Stefan Jochum, a spokesman for the Lech ski area where the accident occurred, said Friso's condition was serious but his life was no longer at risk.

Jochum said the accident happened early Friday afternoon as the prince and other skiers were on slopes away from marked Lech ski runs and laden with snow after weeks of record falls.

The Lech municipal office said a regional avalanche warning issued for the day was four on the five-point scale, meaning the danger was high.

"A snow slide came down and the prince was buried as the only member of the group," said Jochum in a telephone interview. A rescue helicopter was on the scene within minutes, and after Friso was located, he was resuscitated on the scene and flown to the hospital, Jochum said.

The Austria Press Agency earlier cited Lech Mayor Ludwig Muxel as saying Friso was buried for about 20 minutes by a snow mass that measured more than 30 yards by 40 yards when it hit him.

Friso was in Lech with other members of the royal family. Friso, the second of Beatrix's three sons, married Dutch commoner Mabel Wisse Smit, in 2004. The pair have two daughters, Countess Luana, 6, and Countess Zaria, 5.

Most recently Friso has worked as financial director at Urenco, the European uranium-enrichment consortium.

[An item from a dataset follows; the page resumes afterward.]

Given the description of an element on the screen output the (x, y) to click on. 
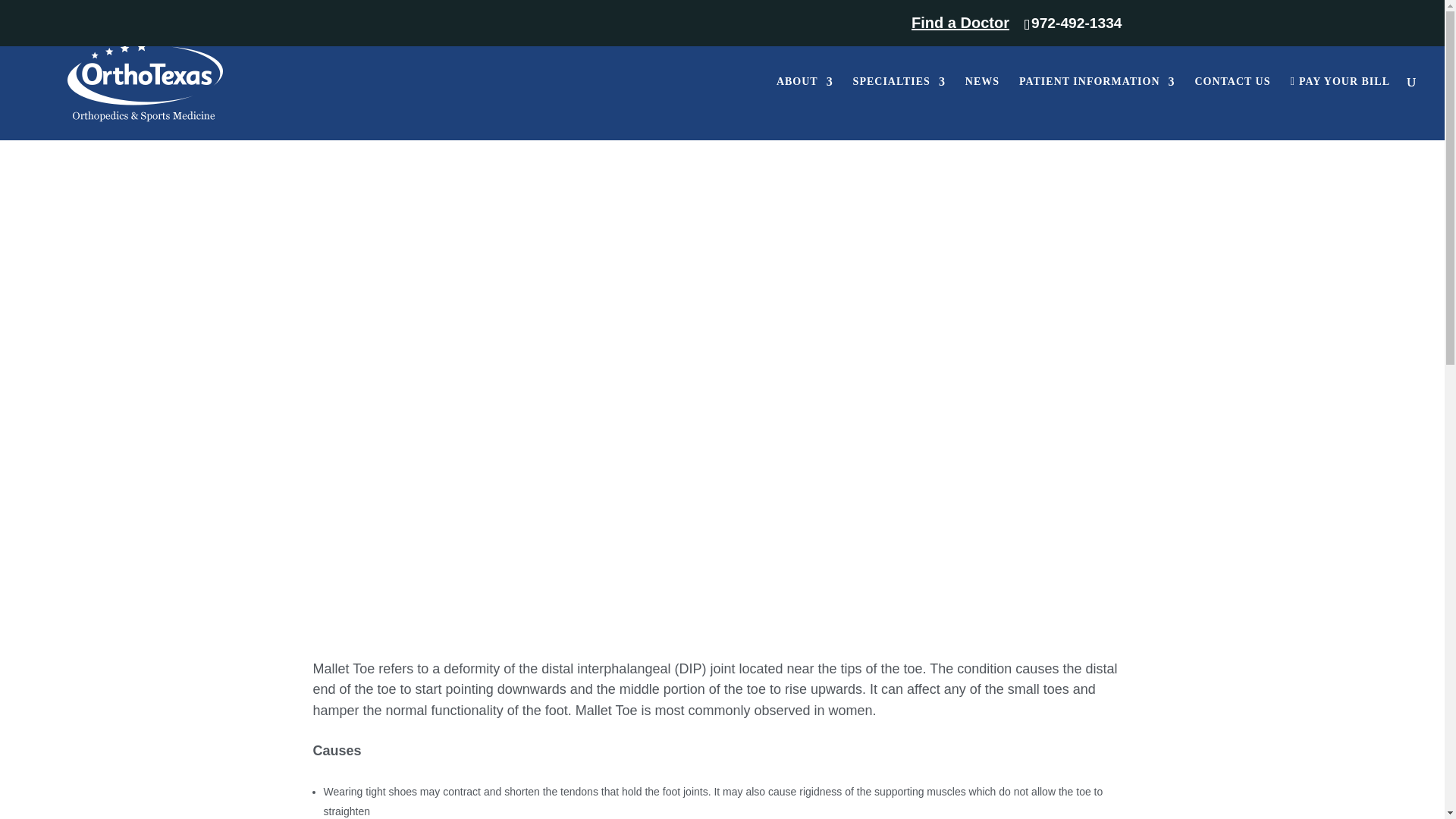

The crucial moment in his life as a member of the Dutch nobility came with his 2003 engagement to then-commoner Wisse Smit.

After the pair announced their intention to marry in 2003, Dutch media revealed that Wisse Smit's previous friendships included contacts while she was in college with a well-known figure in the Dutch underworld, a drug dealer who was later slain.

The couple publicly acknowledged having been "naive and incomplete" during her vetting process before joining the royal family. Then-Prime Minister Jan Peter Balkenende signaled he could not recommend the marriage to parliament for approval.

They married anyway, a decision that meant Friso's removal from the line of succession.

The couple are still part of Beatrix's family and attend important royal functions. Mabel has been granted the title "Princess Mabel" and Friso has an array of noble titles, including "Prince of Oranje-Nassau" — but not "Prince of the Netherlands."

The Associated Press and msnbc.com staff contributed to this report.